Pour revenir à la commune de Beaumont, manifestement, le maire, que nous avons rencontré pour évoquer devant lui ce problème, ne savait pas, ou faisait mine de ne pas savoir, qu’il y a surpopulation féline et que l’on ne peut y mettre un terme qu’en généralisant les stérilisations. Dans cette commune, comme dans bien d’autres, il n’y a rien de prévu dans ce sens. Il n’est même pas question d’exhorter, dans le bulletin municipal, les administrés à se montrer un peu responsables. On se soucie fort des déjections canines sur les trottoirs, généralement la « politique de l’animal dans la ville », n’importe quelle ville, se borne à ça. Pour le reste, on fait procéder par les services fourrières, voire par des entreprises spécialisées dans l’extermination des petits peuples animaux, à une éradication massive, un « prélèvement » musclé, comme diraient les chasseurs, trop délicats pour employer les mots qui fâchent.
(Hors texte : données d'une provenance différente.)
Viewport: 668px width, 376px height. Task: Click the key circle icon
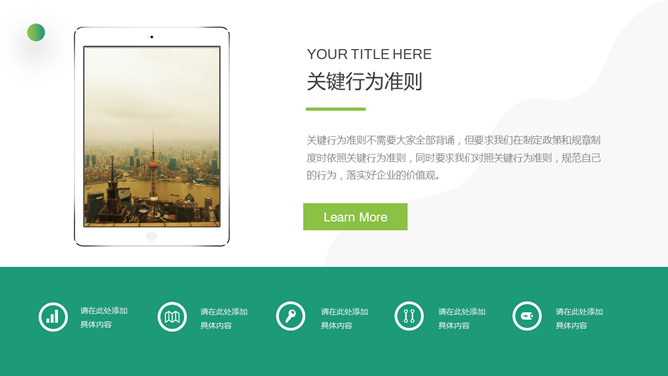[291, 316]
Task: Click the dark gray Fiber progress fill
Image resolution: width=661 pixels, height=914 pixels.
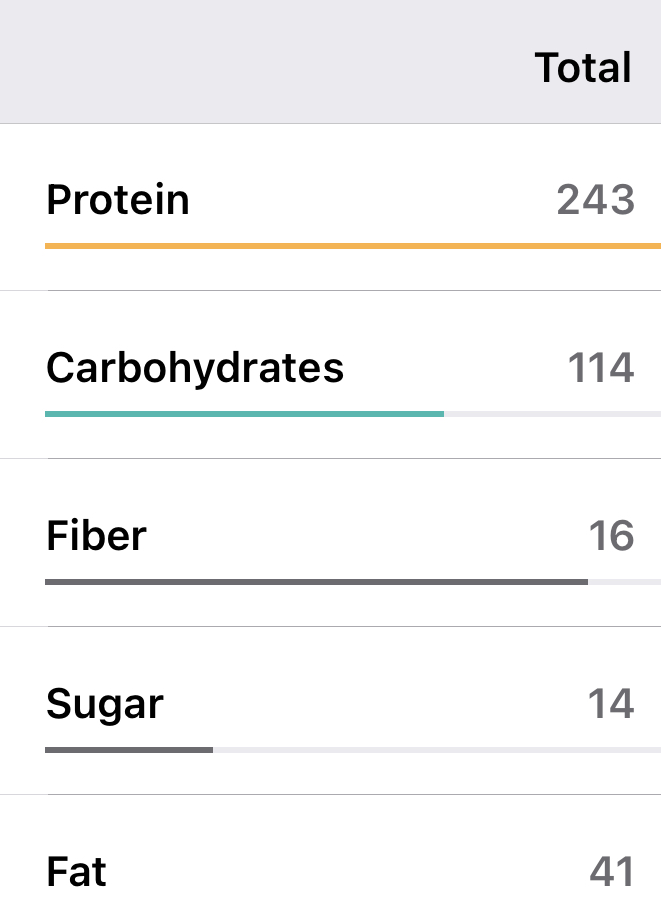Action: click(x=316, y=581)
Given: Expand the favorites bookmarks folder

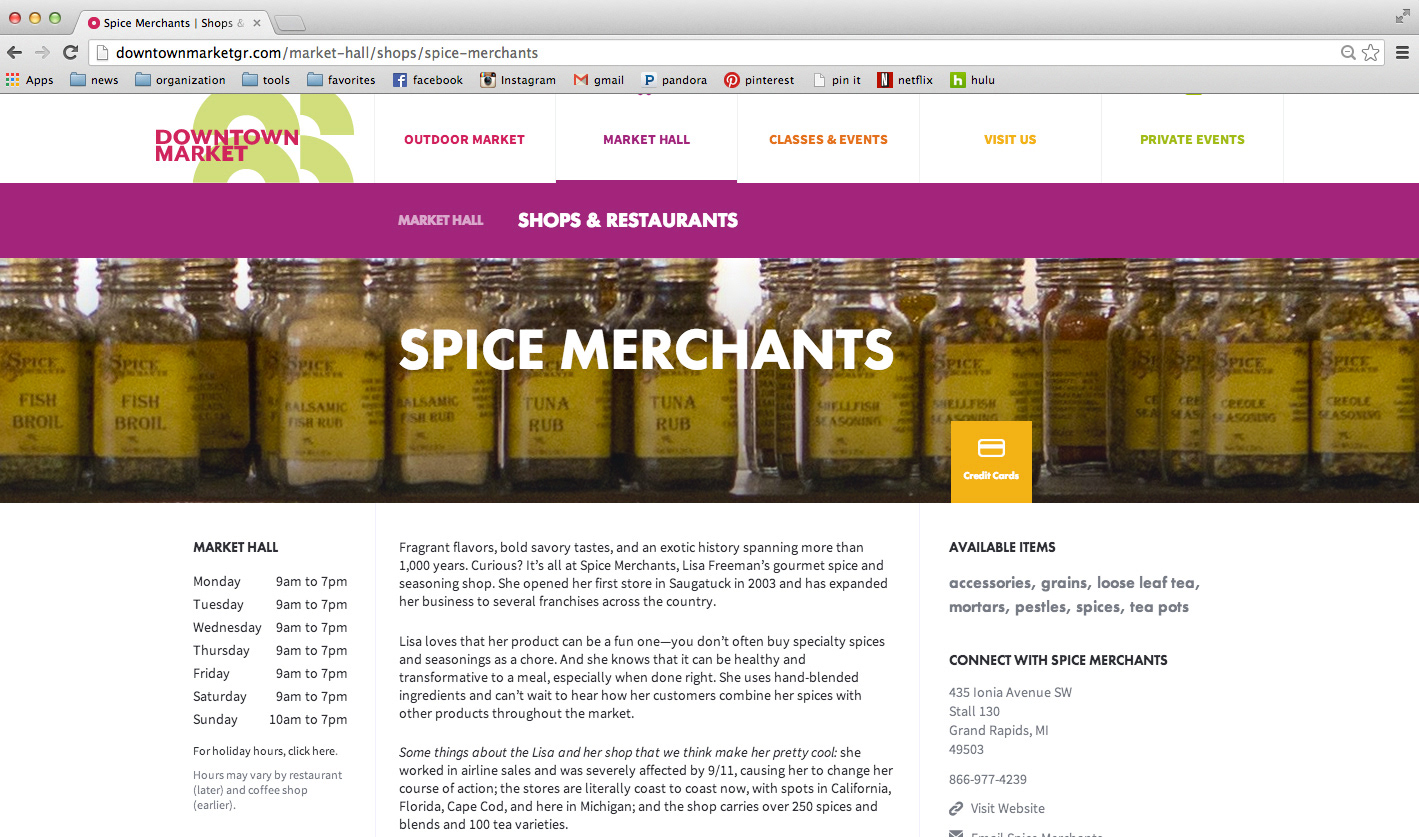Looking at the screenshot, I should click(341, 80).
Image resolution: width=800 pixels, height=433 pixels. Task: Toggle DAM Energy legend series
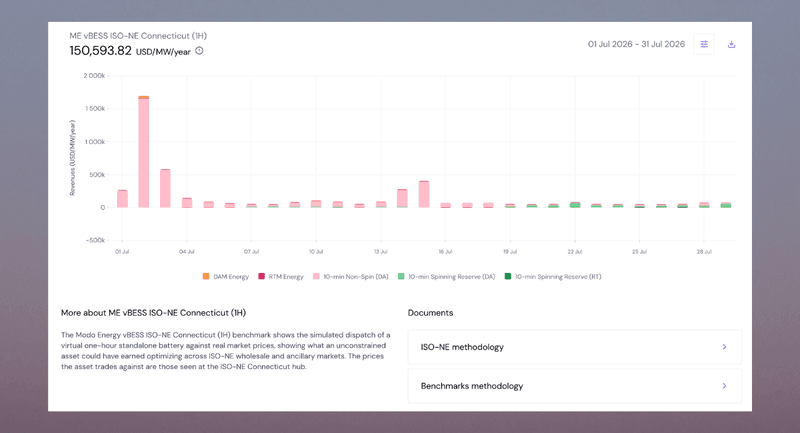click(226, 276)
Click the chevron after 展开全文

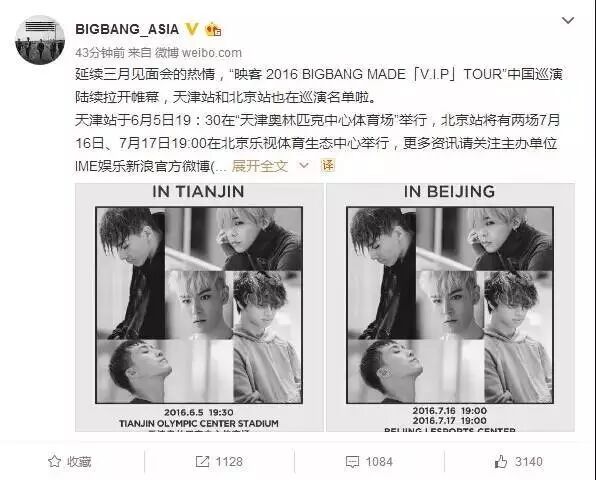[304, 165]
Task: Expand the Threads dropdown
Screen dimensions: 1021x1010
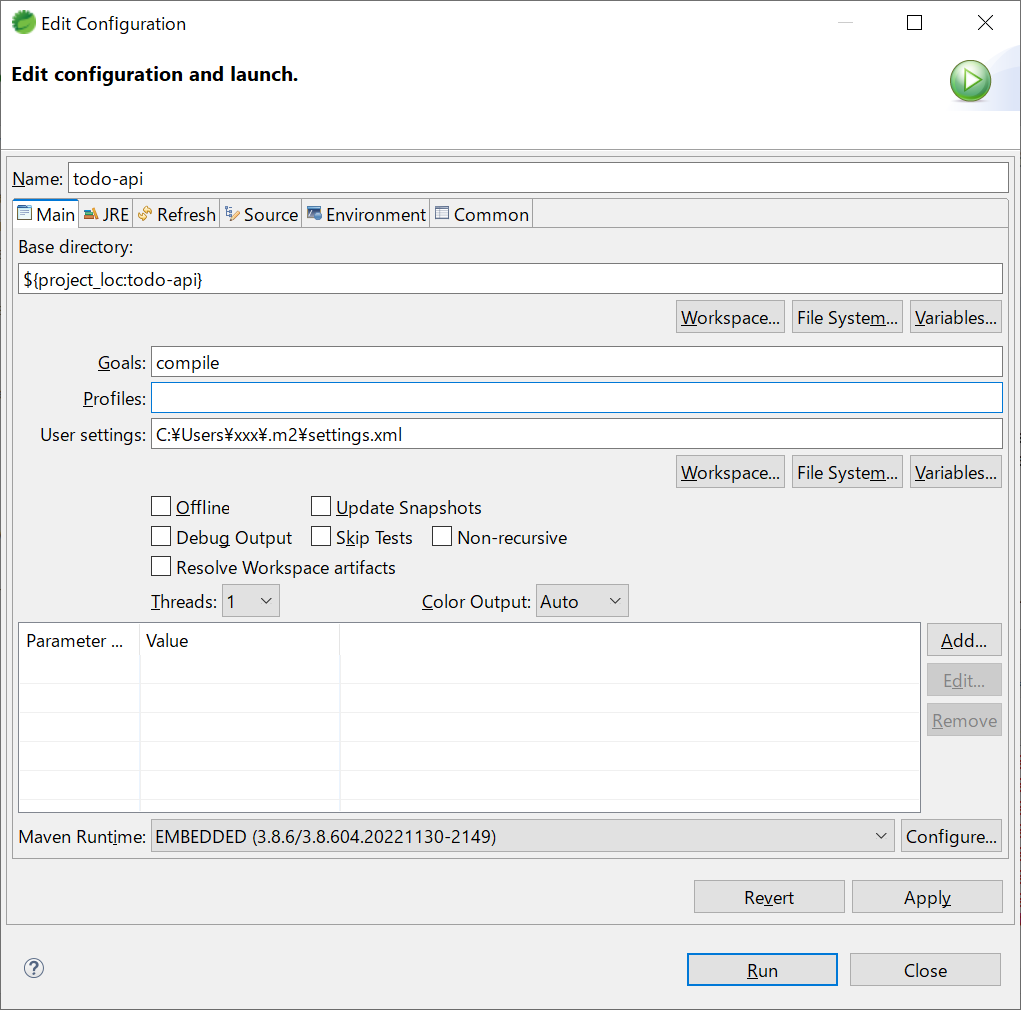Action: point(251,601)
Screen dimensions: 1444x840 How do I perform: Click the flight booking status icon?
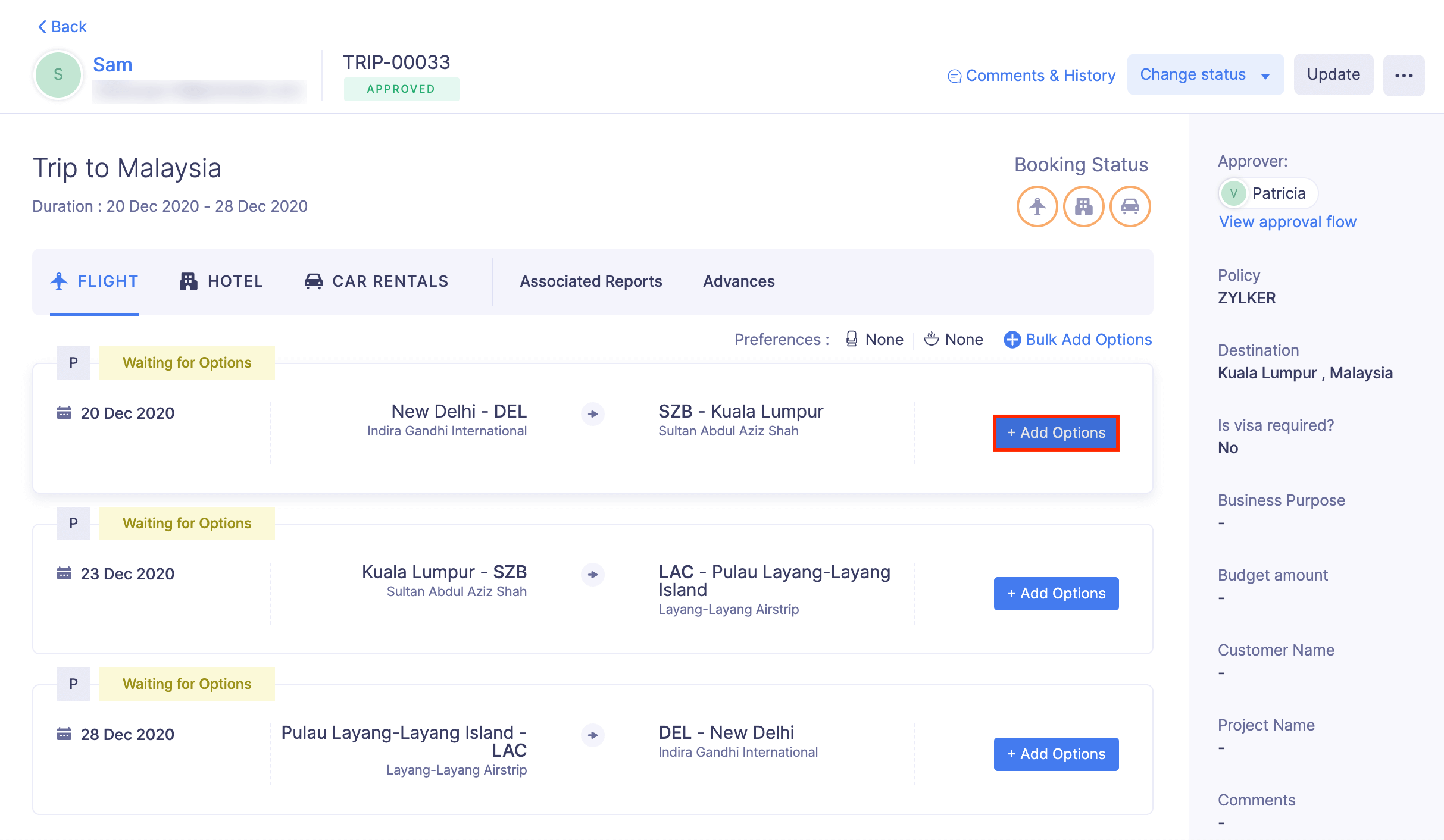coord(1037,206)
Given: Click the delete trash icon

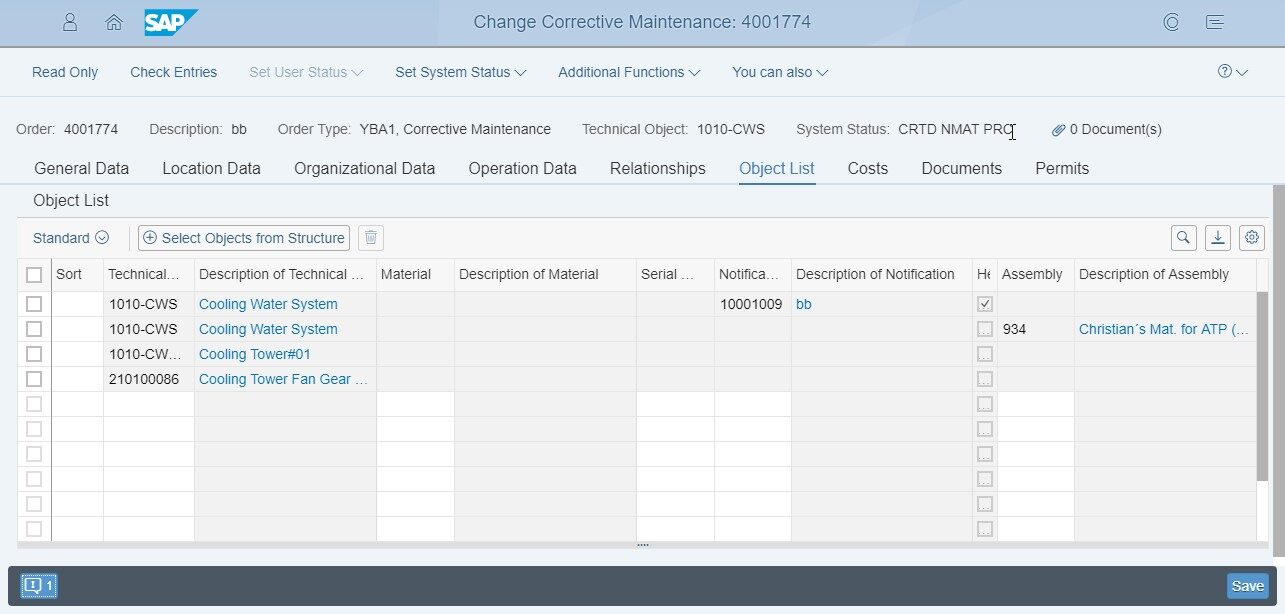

Ce que la commune de Beaumont, qui n’a pas le même budget (heureusement pour elle) que La Griffe, aurait dû réaliser, c’est La Griffe qui l’a fait, avec l’aide de l’Association de protection des animaux du Puy-de-Dôme (APA 63) qui a pris deux interventions à sa charge. Les quelques individus que nous avons remis sur le site, parce qu’ils ont été identifiés au nom de La Griffe, sont désormais placés sous notre protection. Il ferait beau voir que quelqu’un y touchât…
Mais il est pitoyable, lamentable, que partout, tout le temps, des bénévoles de la protection animale soient confrontés au même problème. « Si ça les amuse… », comme dirait une élue (et pas des moindres) dont par charité nous tairons le nom.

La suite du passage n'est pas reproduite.